# BINSEC: Binary Code Analysis with Low-Level Regions\*

Adel Djoudi and Sébastien Bardin

CEA, LIST, Gif-sur-Yvette, F-91191, France first.name@cea.fr

**Abstract.** This article presents the open source BINSEC platform for (formal) binary-level code analysis. The platform is based on an extension of the DBA Intermediate Representation, and it is composed of three main modules: a front-end including several syntactic disassembly algorithms and heavy simplification of the resulting IR, a simulator supporting the recent low-level region-based memory model, and a generic static analysis module.

# 1 Introduction

Binary-level program analysis has gained interest in these last years in order to address the problems of analyzing closed-source software or mobile code (including malware) and detecting compiler-induced bugs. Not requiring source code makes such analysis widely applicable.

The goal of BINSEC is to ease the development of binary code analyzers by providing an open formal model for binary programs and an open-source platform allowing to share front-ends and ISA support. Like other platforms such as BAP [7], GDSL [12], Jakstab [11] or OSMOSE [3,4], our platform disassembles binary code and translates the resulting machine instructions into an intermediate language, which is then analyzed. The main novelties of BINSEC are the following:

- an extended Intermediate Representation (IR) providing abstraction and specification mechanisms (Section 2), contrary to the very operational nature of previous proposals [5, 7, 9, 13];
- a low-level region-based semantics [2], allowing both an abstract view of the memory and the ability to simulate correctly many native codes (Section 3.3);
- a simplification engine able to remove a large part of flag operations (Section 3.2).

BINSEC is open-source (lgpl), it is written in OCaml and it is available at <a href="http://sebastien.bardin.free.fr/binsec/">http://sebastien.bardin.free.fr/binsec/</a>.

# 2 Intermediate Representation: Extended DBA

**DBA model.** Dynamic Bit-vector Automata (DBA) [5] have been proposed as a generic and concise formal model for low-level programs. They offer the following advantages:

<sup>\*</sup> Work partially funded by French ANR (project BINSEC, grant ANR-12-INSE-0002).

(1) an architecture-independent formalism, (2) a very concise set of instructions and operators, and (3) a simple semantics, without any implicit side-effect. They have been used for modeling PowerPC and a few other architectures in previous binary-level analyzers [3, 4, 6]. Note that floating-point arithmetic, multi-thread and self-modification are currently outside of the scope of DBA.

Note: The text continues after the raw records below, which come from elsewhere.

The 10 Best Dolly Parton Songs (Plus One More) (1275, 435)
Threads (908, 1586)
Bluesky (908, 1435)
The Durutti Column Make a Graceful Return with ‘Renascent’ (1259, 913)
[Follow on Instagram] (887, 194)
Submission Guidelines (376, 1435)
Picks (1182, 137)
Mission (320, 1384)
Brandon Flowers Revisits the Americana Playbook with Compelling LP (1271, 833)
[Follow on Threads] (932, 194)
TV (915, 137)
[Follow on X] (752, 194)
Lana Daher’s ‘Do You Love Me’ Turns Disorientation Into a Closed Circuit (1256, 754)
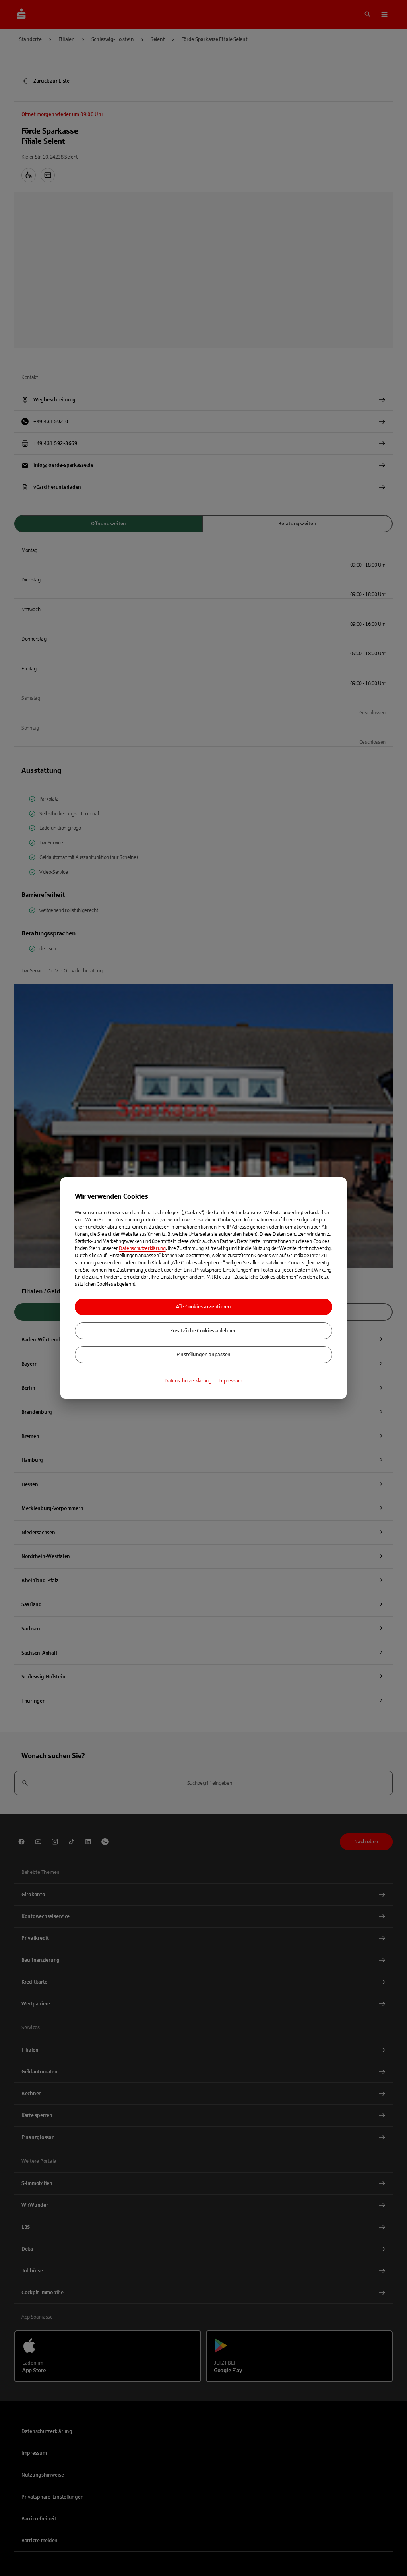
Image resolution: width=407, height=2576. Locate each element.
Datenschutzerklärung (142, 1248)
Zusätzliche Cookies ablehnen (203, 1330)
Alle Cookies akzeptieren (203, 1307)
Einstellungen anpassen (203, 1354)
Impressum (230, 1381)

The key ingredients of the formalism are the following: a DBA program manipulates a finite set of global variables ranging over bitvectors (registers) and an array of bitvectors of size 8 (memory); all bitvector sizes are statically known; a single machine instruction is decoded into a *block* of DBA instructions - including intermediate computations and temporary variables.

**Extended DBA model.** While DBA have shown to be useful in the analysis of safety-critical systems [1], they lack abstraction and specification mechanisms in order to handle binary-level analysis over large non-critical codes <sup>1</sup>. We propose the following improvements:

- more abstract operations (malloc, nondet) together with basic specification mechanisms (assume, assert), see Figure 1;
- a more abstract low-level region-based semantics [2], representing memory as a dynamic collection of disjoint arrays (constant, stack, malloc(id)) while being able to simulate precisely many low-level programs, see Section 4;
- access permissions for read, write and execute operations; permissions are defined on region zones, i.e. region partitions defined by (user-given) predicates;
- tags on instructions and variables for embedding useful information available at decoding, such as <tmp> or <flag> for variables and <call> or <ret> for jumps.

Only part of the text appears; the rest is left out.